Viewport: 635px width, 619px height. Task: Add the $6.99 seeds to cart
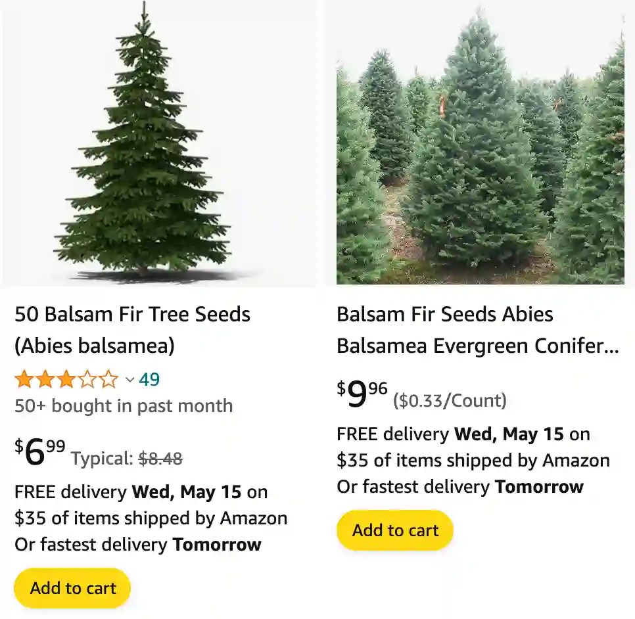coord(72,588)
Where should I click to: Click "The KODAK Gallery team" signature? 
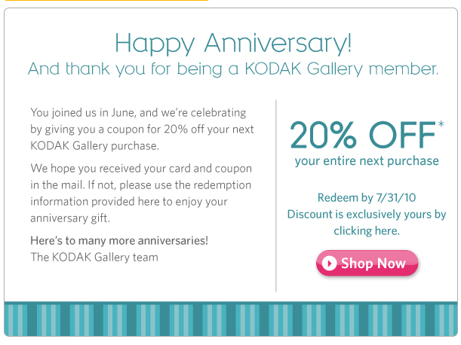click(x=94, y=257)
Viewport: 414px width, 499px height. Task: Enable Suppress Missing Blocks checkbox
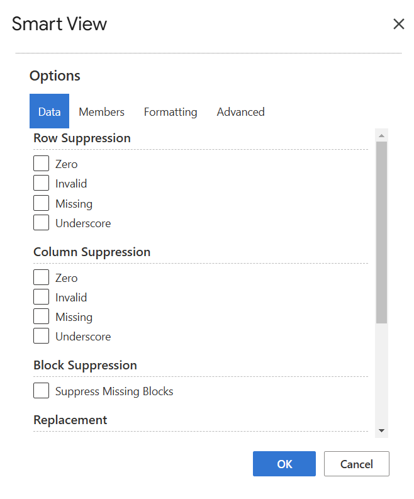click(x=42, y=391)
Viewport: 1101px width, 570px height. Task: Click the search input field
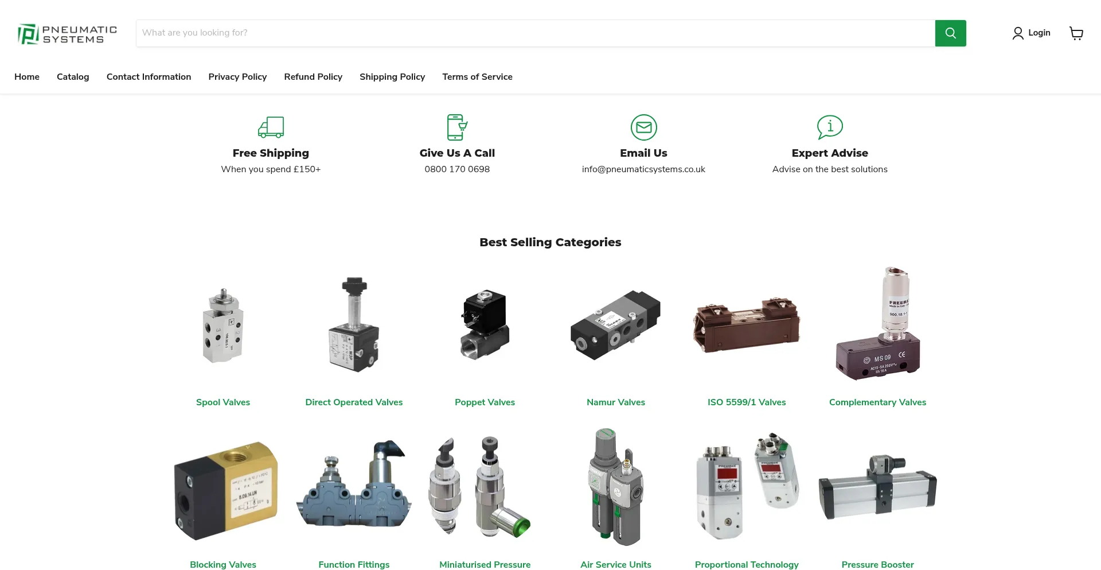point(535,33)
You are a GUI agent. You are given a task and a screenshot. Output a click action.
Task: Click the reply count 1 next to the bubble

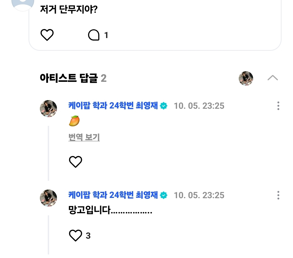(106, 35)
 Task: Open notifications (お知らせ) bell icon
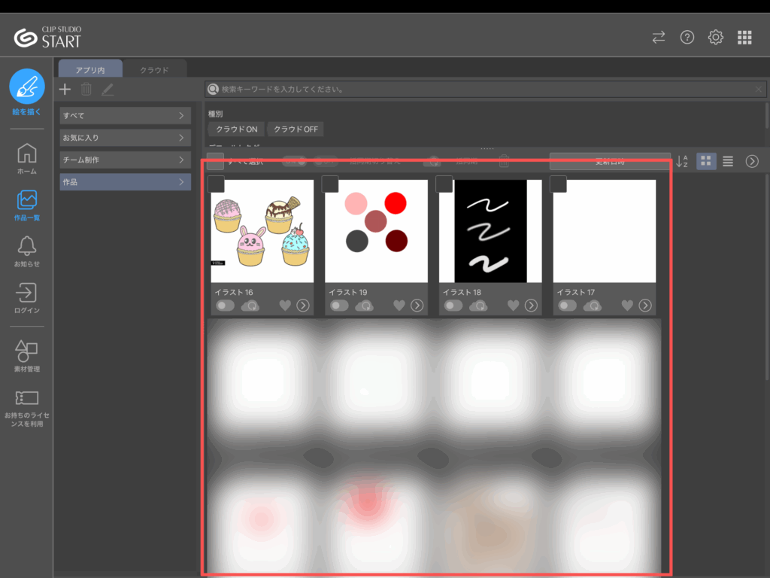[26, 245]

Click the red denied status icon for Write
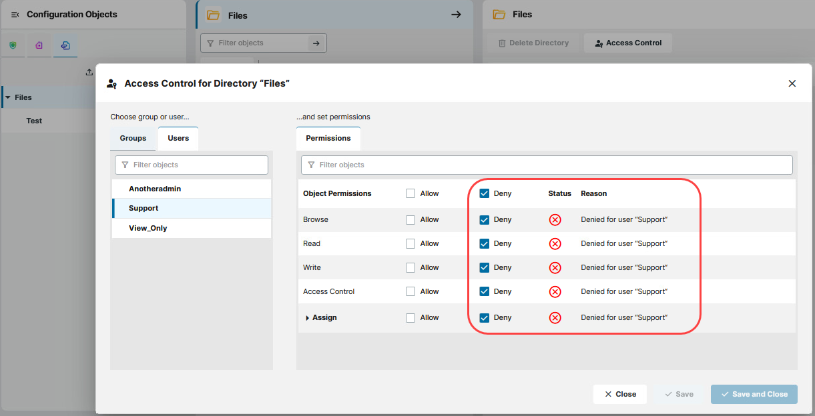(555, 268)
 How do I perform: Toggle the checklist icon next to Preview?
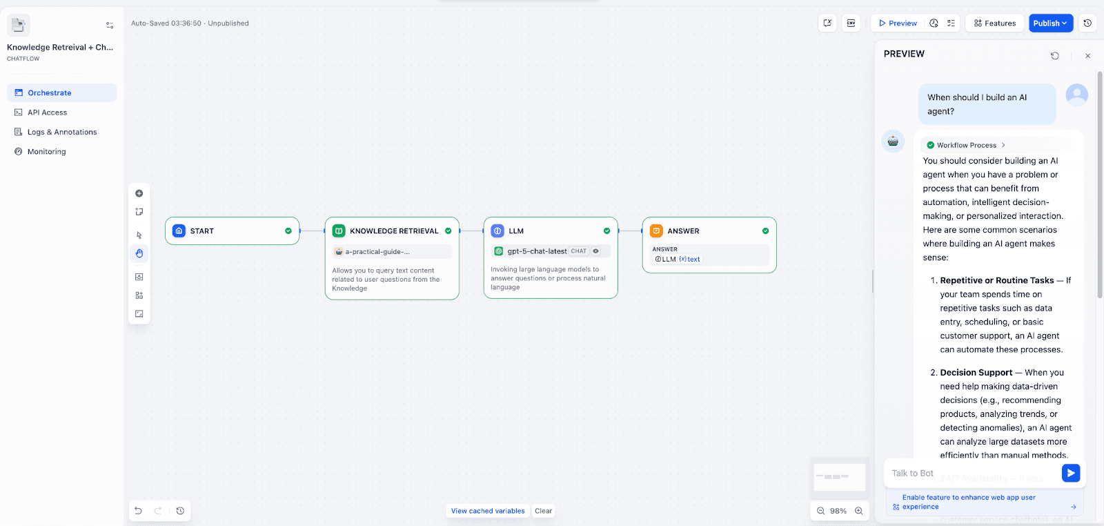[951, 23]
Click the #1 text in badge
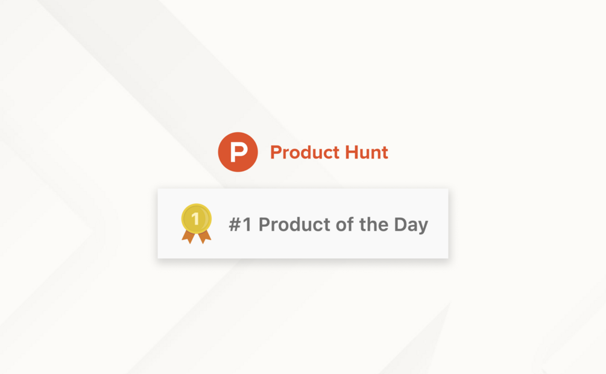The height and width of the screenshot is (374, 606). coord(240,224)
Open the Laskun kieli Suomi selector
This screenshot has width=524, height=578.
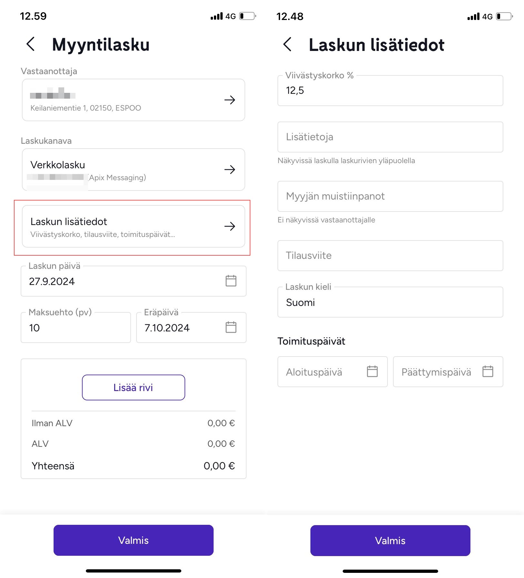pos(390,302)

○ ○ ○

◆ **Problem statement**
Set down the data above word for word, leaving every picture out.

◆ **Answer to the exercise**
Viewport: 635px width, 619px height. Task: Add the $6.99 seeds to cart
coord(72,588)
Where should I click to: Click "The KODAK Gallery team" signature? 
click(x=94, y=257)
Viewport: 414px width, 499px height. Task: Enable Suppress Missing Blocks checkbox
click(x=42, y=391)
Viewport: 1101px width, 570px height. Task: Click the search input field
point(535,33)
You are a GUI agent. You are given a task and a screenshot. Output a click action.
Task: Click the reply count 1 next to the bubble

(106, 35)
 Task: Open notifications (お知らせ) bell icon
[26, 245]

Click the red denied status icon for Write
(555, 268)
 How do I perform: Toggle the checklist icon next to Preview?
[951, 23]
Click the #1 text in badge
The height and width of the screenshot is (374, 606). coord(240,224)
Open the Laskun kieli Suomi selector
This screenshot has width=524, height=578.
pos(390,302)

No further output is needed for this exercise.